PINEVILLE, N.C. -- Two feathered friends, Jasmine and Emmy, are safely back home after harrowing adventures on the black market.
Just before closing time on Nov. 12, two thieves snatched the owner-surrendered Moluccan cockatoo and umbrella cockatoo from Companion Parrots Rehomed in Pineville.
Store owner Karen Cheek Justice and others affiliated with the parrot rescue organization were devastated.
“We didn’t know where the birds were or what was going to happen to them. We didn’t know if they would be taken care of or what the thieves were going to do,” Justice said.
When CPR takes in a bird, it does its best to ensure the bird is in good health and placed in a good home. CPR takes in birds when owners give them up or when they’ve been rescued from bad living conditions. People working with CPR felt they had betrayed Jasmine and Emmy, and their former owners.
They called police and spread the word through social media. Volunteers in four states monitored Craigslistads and visited bird marts, bird expos and flea markets.
In mid December, Jasmine was recovered from a bird expo outside Winston Salem, thanks to an alert volunteer. The bird had been sold by the thief to a dealer, sold by that dealer to a customer, then re-purchased by the dealer when he realized he’d sold a stolen bird.
Justice and CPR volunteer Debbie Foster brought Jasmine back home, but Emmy was still missing.
Two weeks ago, almost four months after the birds disappeared, Justice received a letter marked “bird theft info.” Inside she found the address, Facebook page, and other information about the thieves.
Police and Justice tracked Emmy to Georgia. The bird was living with a family not far from Atlanta.

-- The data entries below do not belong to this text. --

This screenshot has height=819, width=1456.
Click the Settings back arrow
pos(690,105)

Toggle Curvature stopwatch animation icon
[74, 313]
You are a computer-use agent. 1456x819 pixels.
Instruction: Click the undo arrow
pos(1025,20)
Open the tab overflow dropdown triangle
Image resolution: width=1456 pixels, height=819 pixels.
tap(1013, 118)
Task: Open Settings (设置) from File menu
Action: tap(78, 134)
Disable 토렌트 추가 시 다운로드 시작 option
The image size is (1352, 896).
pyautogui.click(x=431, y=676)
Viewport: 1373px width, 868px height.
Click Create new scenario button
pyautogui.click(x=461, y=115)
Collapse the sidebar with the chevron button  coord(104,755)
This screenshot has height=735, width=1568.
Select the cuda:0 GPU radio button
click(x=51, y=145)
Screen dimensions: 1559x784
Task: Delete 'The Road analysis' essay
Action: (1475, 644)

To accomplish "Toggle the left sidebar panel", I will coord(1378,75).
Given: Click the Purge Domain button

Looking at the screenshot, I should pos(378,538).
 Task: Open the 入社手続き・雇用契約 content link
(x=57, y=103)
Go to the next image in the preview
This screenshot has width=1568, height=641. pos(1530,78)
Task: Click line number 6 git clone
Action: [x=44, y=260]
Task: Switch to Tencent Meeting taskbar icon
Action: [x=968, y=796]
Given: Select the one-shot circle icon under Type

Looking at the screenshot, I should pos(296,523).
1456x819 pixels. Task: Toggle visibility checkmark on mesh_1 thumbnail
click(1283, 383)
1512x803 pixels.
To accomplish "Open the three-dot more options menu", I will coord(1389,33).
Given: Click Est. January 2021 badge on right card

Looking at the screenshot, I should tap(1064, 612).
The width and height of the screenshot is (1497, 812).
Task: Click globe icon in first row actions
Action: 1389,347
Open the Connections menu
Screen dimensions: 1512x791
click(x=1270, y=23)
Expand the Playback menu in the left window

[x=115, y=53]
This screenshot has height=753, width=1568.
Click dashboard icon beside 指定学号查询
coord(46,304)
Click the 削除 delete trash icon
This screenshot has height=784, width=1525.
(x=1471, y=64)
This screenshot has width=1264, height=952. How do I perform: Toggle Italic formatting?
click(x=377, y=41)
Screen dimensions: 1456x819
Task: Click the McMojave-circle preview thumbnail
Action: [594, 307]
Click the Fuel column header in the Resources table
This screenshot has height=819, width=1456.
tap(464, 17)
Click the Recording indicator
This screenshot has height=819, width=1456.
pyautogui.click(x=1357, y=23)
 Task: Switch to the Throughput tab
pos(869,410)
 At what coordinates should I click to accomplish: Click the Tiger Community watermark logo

“The family bought her off Craigslist in early December and had no idea they were harboring a stolen bird. Emmy has since become a part of their family, and they want to adopt her legally,” Justice said.
Emmy’s now temporarily back in Charlotte being vetted and quarantined to make sure she doesn’t have health problems. The family plans to spend a weekend in Charlotte to take the required bird classes before taking her home for good.
Justice has agreed not to prosecute the thieves because the birds are safe, but says CPR is taking extra precautions to guard against future thefts.
“We are going to microchip each of our birds so they can be positively identified. And customers will now have only limited access to the retail floor so that we can better control the crowd,” Justice said.
Though she says the whole experience was a nightmare, there was an upside.
“Since the theft, more folks have heard about us and are dropping by,” Justice said. “Adoptions are up, the retail business is up, and we have expanded into space next door so that we now have a real classroom. Plus, Emmy has a wonderful new home.”